───── SUPPLIED RECORDS
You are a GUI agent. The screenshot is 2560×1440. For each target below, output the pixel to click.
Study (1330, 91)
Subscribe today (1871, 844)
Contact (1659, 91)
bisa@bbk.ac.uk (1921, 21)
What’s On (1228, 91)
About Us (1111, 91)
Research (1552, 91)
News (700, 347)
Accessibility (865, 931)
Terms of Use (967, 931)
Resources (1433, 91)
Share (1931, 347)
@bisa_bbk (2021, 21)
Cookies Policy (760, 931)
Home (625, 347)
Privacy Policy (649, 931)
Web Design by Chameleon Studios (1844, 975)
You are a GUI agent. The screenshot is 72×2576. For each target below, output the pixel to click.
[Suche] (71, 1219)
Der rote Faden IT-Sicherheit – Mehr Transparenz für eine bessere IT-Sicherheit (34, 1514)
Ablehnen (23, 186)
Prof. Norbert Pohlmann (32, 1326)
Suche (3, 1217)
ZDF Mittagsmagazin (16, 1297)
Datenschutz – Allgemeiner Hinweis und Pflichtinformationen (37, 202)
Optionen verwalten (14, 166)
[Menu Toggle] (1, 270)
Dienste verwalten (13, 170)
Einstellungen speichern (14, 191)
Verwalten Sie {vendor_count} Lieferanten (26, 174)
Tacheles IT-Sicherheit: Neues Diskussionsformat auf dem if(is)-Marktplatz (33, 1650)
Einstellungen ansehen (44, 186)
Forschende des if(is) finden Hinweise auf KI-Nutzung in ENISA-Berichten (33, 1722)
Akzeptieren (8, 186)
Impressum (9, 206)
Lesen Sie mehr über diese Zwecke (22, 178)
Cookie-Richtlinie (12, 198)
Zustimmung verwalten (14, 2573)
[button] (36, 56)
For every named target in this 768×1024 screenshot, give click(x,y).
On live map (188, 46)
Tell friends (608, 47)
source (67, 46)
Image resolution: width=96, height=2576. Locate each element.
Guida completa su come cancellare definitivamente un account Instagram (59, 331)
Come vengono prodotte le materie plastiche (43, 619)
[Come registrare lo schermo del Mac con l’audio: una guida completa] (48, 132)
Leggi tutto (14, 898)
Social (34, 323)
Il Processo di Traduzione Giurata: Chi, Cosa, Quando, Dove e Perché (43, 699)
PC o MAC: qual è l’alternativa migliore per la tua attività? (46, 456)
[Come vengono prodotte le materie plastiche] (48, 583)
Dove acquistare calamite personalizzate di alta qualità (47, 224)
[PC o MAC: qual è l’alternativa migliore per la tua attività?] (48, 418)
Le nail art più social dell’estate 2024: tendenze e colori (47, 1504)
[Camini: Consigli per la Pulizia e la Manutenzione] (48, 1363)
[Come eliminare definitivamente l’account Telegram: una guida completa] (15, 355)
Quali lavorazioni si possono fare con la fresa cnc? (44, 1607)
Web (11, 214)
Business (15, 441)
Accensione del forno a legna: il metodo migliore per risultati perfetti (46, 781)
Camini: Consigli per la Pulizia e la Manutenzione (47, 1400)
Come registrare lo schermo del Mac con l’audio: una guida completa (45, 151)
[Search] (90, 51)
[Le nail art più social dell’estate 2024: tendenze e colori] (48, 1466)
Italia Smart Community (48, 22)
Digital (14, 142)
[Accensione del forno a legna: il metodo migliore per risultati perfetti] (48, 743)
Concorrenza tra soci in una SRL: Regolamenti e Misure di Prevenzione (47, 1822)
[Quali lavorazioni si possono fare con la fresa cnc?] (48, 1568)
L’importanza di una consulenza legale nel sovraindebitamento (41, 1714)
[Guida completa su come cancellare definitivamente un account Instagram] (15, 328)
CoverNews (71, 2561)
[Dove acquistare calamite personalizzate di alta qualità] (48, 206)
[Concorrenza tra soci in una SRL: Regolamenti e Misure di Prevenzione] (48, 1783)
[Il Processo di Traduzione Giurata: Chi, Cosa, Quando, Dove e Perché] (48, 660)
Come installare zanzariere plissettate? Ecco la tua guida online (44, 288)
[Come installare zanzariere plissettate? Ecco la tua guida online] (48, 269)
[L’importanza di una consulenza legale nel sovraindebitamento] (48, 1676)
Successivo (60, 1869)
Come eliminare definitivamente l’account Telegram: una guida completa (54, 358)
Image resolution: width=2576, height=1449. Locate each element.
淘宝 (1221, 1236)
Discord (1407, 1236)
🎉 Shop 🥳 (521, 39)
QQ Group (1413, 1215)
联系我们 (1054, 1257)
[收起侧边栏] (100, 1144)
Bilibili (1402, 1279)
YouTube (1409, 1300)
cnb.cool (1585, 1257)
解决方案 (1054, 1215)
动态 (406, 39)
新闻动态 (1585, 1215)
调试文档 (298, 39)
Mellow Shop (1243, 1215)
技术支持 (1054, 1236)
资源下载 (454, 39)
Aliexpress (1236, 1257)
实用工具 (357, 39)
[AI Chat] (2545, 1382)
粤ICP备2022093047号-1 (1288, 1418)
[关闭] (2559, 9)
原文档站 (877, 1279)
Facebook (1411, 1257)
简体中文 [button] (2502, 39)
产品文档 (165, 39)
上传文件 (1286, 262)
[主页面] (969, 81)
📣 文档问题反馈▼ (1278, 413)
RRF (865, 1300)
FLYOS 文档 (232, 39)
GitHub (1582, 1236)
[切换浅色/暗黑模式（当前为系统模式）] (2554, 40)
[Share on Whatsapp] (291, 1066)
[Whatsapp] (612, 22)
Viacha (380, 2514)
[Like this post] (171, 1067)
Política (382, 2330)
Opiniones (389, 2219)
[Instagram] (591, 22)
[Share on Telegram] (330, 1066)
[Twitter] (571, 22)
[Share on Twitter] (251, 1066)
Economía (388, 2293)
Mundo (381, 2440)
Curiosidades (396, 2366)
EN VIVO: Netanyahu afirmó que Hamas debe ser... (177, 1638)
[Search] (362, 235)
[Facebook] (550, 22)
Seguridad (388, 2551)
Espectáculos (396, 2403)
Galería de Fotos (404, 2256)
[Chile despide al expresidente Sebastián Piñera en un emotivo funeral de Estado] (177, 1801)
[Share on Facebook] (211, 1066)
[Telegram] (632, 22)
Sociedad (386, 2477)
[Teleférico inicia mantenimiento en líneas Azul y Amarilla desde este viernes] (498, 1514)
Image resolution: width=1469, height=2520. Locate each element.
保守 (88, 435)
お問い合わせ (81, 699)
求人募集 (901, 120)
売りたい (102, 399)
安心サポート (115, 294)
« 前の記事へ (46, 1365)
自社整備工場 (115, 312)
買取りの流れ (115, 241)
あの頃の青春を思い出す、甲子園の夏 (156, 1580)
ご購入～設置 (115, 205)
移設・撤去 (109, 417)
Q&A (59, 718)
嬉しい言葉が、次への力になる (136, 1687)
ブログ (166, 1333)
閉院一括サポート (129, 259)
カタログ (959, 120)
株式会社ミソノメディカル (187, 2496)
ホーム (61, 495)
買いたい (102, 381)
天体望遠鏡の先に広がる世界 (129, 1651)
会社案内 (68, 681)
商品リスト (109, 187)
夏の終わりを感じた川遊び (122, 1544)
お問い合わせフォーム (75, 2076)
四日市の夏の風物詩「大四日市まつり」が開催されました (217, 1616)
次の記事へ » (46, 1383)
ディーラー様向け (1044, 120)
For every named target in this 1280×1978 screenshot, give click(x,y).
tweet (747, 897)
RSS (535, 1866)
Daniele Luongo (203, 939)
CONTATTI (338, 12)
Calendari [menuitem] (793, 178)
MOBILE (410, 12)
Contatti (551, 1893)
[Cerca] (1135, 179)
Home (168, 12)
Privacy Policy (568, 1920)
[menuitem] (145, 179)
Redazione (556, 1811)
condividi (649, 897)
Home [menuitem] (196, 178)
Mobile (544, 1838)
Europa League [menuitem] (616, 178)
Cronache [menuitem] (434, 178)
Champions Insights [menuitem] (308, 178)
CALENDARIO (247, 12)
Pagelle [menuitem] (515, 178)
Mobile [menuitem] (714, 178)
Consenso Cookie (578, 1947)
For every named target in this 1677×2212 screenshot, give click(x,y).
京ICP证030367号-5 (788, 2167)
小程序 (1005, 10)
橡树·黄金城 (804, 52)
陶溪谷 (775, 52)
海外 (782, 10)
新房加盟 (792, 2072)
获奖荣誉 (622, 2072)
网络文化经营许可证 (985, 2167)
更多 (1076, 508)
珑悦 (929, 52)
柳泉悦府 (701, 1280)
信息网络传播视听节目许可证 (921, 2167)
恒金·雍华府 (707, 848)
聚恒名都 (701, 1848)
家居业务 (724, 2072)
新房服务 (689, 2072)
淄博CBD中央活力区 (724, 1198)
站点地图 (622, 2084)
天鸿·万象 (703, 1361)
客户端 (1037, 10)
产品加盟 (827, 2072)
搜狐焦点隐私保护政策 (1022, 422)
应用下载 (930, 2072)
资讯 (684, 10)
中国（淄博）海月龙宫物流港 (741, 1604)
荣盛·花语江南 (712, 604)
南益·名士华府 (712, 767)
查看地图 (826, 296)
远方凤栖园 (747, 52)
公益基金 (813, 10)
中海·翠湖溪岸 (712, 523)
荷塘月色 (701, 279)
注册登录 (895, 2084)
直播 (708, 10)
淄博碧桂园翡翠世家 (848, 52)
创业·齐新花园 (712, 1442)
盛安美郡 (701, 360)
──────────
Take every line from the data above that holds "account" and copy it out.

RESPONSE BELOW »
Guida completa su come cancellare definitivamente un account Instagram (59, 331)
[Come eliminare definitivamente l’account Telegram: una guida completa] (15, 355)
[Guida completa su come cancellare definitivamente un account Instagram] (15, 328)
Come eliminare definitivamente l’account Telegram: una guida completa (54, 358)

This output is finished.